Let’s be honest: Parenting in the 21st century — the age of the curated childhood — is daunting. Parents constantly feel like they should be doing more.

I grew up in South Dakota and Nebraska, the second of four kids, where my parents — a Lutheran pastor and a music teacher — were too busy working and keeping us fed and clothed to hover. We had PBS, a house full of books and music, a big garden, church on Sundays and room to roam. They instilled simple values I’ll always be grateful for and I strive to emulate as a parent. My husband and I moved to Portland, Ore., last year from San Francisco, where parenting felt like an elite competitive sport. I adore the Bay Area, but as a new mother, I wanted to escape the suffocating pressure to produce a privileged champion specimen.

I’m a recovering Type-A perfectionist. As a kid, I was always the best at everything I did. I was anxious about having children because I knew I was at risk of pressuring myself to have perfect little high-achievers.

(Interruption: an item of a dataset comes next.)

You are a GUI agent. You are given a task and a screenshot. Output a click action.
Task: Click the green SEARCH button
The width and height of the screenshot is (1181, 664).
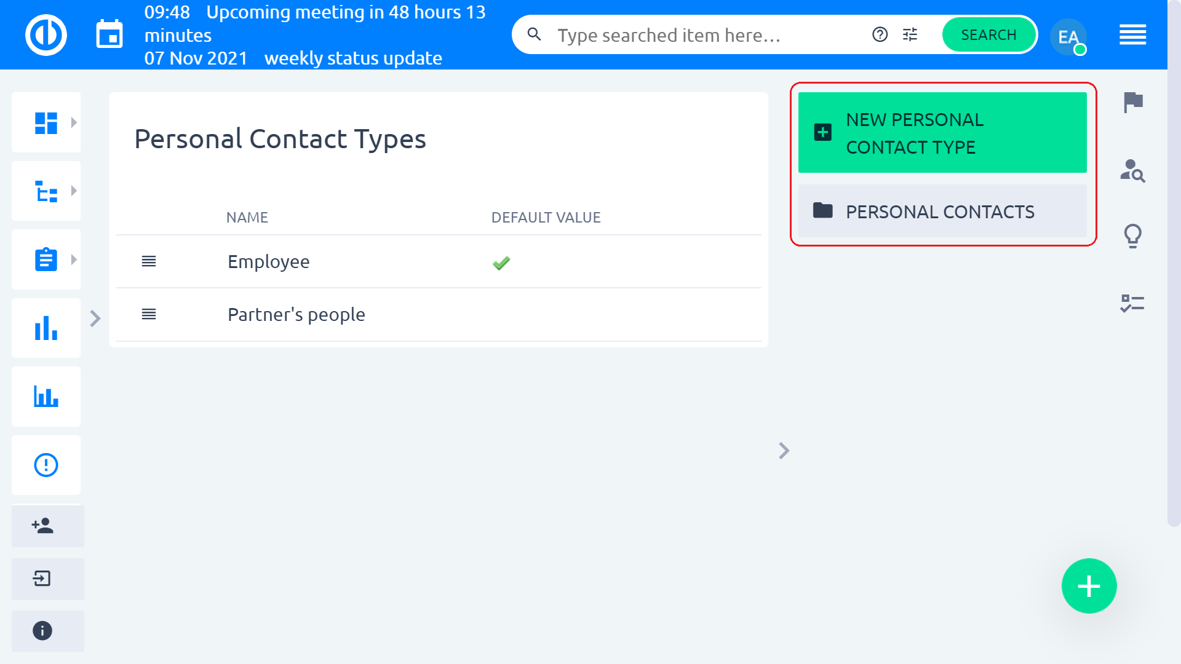tap(988, 34)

I didn’t want to raise the kind of child who felt like he had to be the best at everything, or start prepping him for college in third grade.

One of my greatest accomplishments as an adult has been chilling the heck out and letting myself be okay with being average. I see no need for personal chauffeurs, overpriced tutors or hardcore chess tournaments. As a child of the heartland, it’s important to me that my son realize that not everybody’s family flies a private plane or uses “summers” as a verb.